この特性は，バイオロジ－やバイオテクノロジ－などの分野では，蛍光寿命イメ－ジング顕微法（Fluorescence lifetime imaging microscopy: FLIM）として広く応用されており，蛍光強度だけでは区別しえない分子の微小環境やエネルギ－代謝などの変化を評価するのに利用されている．例えば，エネルギ－代謝に不可欠である補酵素のNADH（ニコチンアデニンジヌクレアチド）やFAD（フラビンアデニンジヌクレオチド）は，蛋白質との結合状態によってその蛍光寿命を大きく変化させることが知られている．例えば，NADHの蛍光寿命は蛋白結合状態では長く，非結合状態では短い¹⁾．結合型NADHと非結合型NADHの比は細胞内エネルギ－代謝の状態に影響されるため，NADHの蛍光寿命の変化から細胞内エネルギ－代謝の変化が推察できる．これはNADHの自発蛍光が明瞭に観察されうる二光子蛍光顕微鏡を用いた方法でよく用いられている．蛍光寿命を用いた生体の観察に関しては，二光子励起顕微鏡を用いた皮膚組織の診断に関するものが，これまで多く報告されている²⁾．

1.1 蛍光寿命の測定方法

蛍光寿命の測定方法にはいくつか方法があるが，そのうち現在広く使われている方法は，時間相関単一光子測定法（time-correlated single photon counting: TCSPC）である．「内蔵ストップウォッチ」とも表現される検出・測定系が，励起光の発振から蛍光光子の到着するまでの時間を一光子単位で測定することができる．短いパルス長（ピコ秒）と高い周波数（メガヘルツ）のパルスレ－ザ－でこのプロセスが何度も繰り返され，時間の経過に伴う光子数分布のヒストグラムが作成される（Fig.1A）．このTCSPC法によって得られた，対時間-光子数ヒストグラムは蛍光減衰曲線を形成する．この曲線は，数学的に指数関数曲線に近似され，そこから蛍光寿命が算出される．レーザー走査型顕微鏡では，スキャンされた画像の各ピクセルにおける蛍光寿命の3次元マトリックスを構築することで疑似色マッピングが可能となる（Fig.1B）．

Fig.1

(A) Principle of time-correlated single photon counting (TCSPC) (from Becker and Hickl Handbook 8th Edition. https://www.becker-hickl.com/applications/classic-tcspc/)

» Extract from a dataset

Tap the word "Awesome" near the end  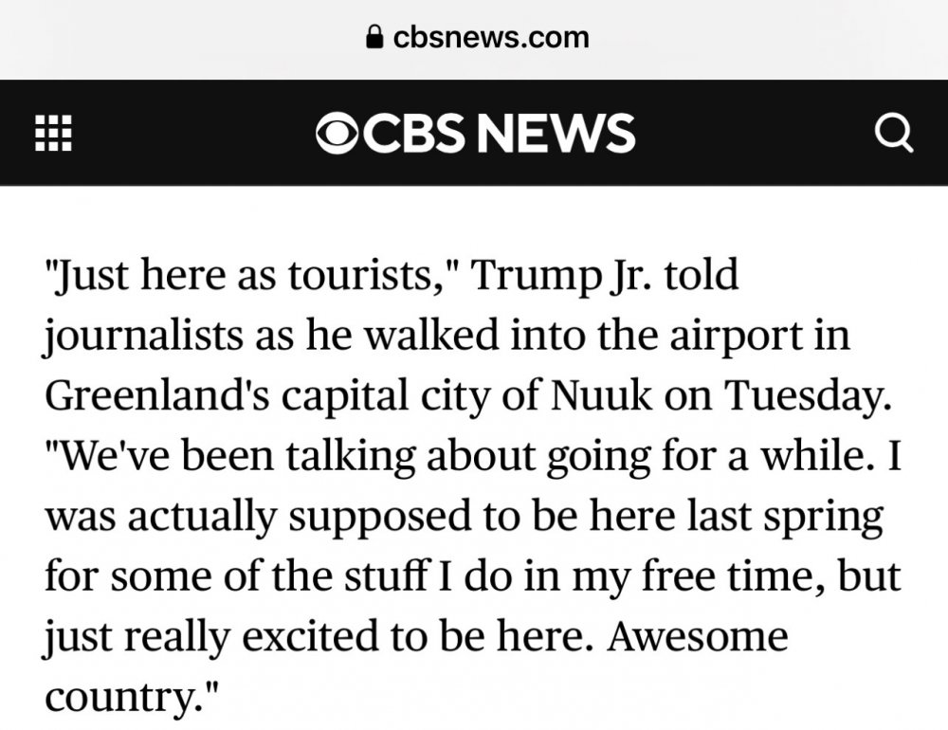pyautogui.click(x=699, y=636)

(B) Cultured human microvascular endothelial cells (HRMEC) observed with two-photon microscopy and fluorescence lifetime imaging microscopy (FLIM). (left) autofluorescence intensity image, (right) pseudocolored fluorescence lifetime (own data)

2. 眼底蛍光寿命測定（FLIO）

2.1 FLIOの歴史

イエナ（ドイツ）の物理学者Schweitzerらは2001年ごろ，蛍光寿命測定マッピング技術の眼科臨床診断への応用を考案³⁾，その後ハイデルベルク・エンジニアリング社によるさらなる技術改良を経て，2010年に初めてのプロトタイプが完成した．このFLIOを用いた最初の臨床研究報告は2014年Dysliらによってなされ，健常人31人の眼底蛍光寿命を測定し，その再現性や瞳孔径・年齢による影響などを報告した⁴⁾．その後，いつくかの研究グル－プによってプロトタイプを用いた臨床・基礎研究が行われ，2020年12月現在，すでに約40編の臨床研究報告と約10編の基礎研究報告論文が公開され，臨床研究論文で報告された健常者・網膜疾患患者数は併せて1,500例以上にのぼり，その安全性，有用性が示されている．以下にFLIOの簡単な原理とこれまでの基礎・臨床報告をいくつか紹介し，FLIOの今後の網膜疾患診療における位置付けについて述べる．

2.2 FLIOの原理

FLIOの技術的なセットアップの概略図をFig.2に示す．現在のFLIOシステムは，Heidelberg Retina Angiograph cSLO（HRA2, Heidelberg Engineering GmbH）を基礎に構築されている．蛍光励起には，ピコ秒パルス（半値全幅89 ps，80 MHz）発振の473 nm青色ダイオードレーザ－（Becker & Hickl）を用いており，網膜蛍光物質を励起するために共焦点設計されている．スキャナは9 Hzのフレ－ムレ－トで30度の画角（眼底の約9 × 9 mmの範囲）を走査する．蛍光励起と同時に，放出された個々の蛍光光子は2つのハイブリッド光検出器によって，短波長側（short spectral channel: SSC, 498 nm～560 nm）と長波長側（long spectral channel: LSC, 560 nm～720 nm）に分けて検出される．通常，中央の内部固視標が使用され，黄斑部を中心とした撮影をすることが多いが，内部や外部の固視標の位置を調整して黄斑部以外の領域を測定することも可能である．また，内蔵の赤外線カメラを用いたアイトラッキング機能により，フレ－ム内の適切な位置での光子検出が行われる．レーザ－走査により，256 × 256の個々のピクセルにつき，12 ns毎の繰り返し励起がなされ，それぞれのピクセル位置において，検出された光子が1,024の時間チャネルに記録されて対時間-光子数ヒストグラムが作成される．基本原理としては上述のFLIMと同様である（Fig.1参照）．

Fig.2

Schematic illustration of FLIO system.

A raster scanned 473 nm laser light excites the fundus fluorophores. The infrared camera is used for eye-tracking. The emitted photons are detected either in the short spectral channel (SSC: 496–560 nm) or in the long spectral channel (LSC: 560–720 nm). The fluorescence lifetime at each pixel position is calculated and shown as a pseudocolored image. (excerpt from ⁵⁾)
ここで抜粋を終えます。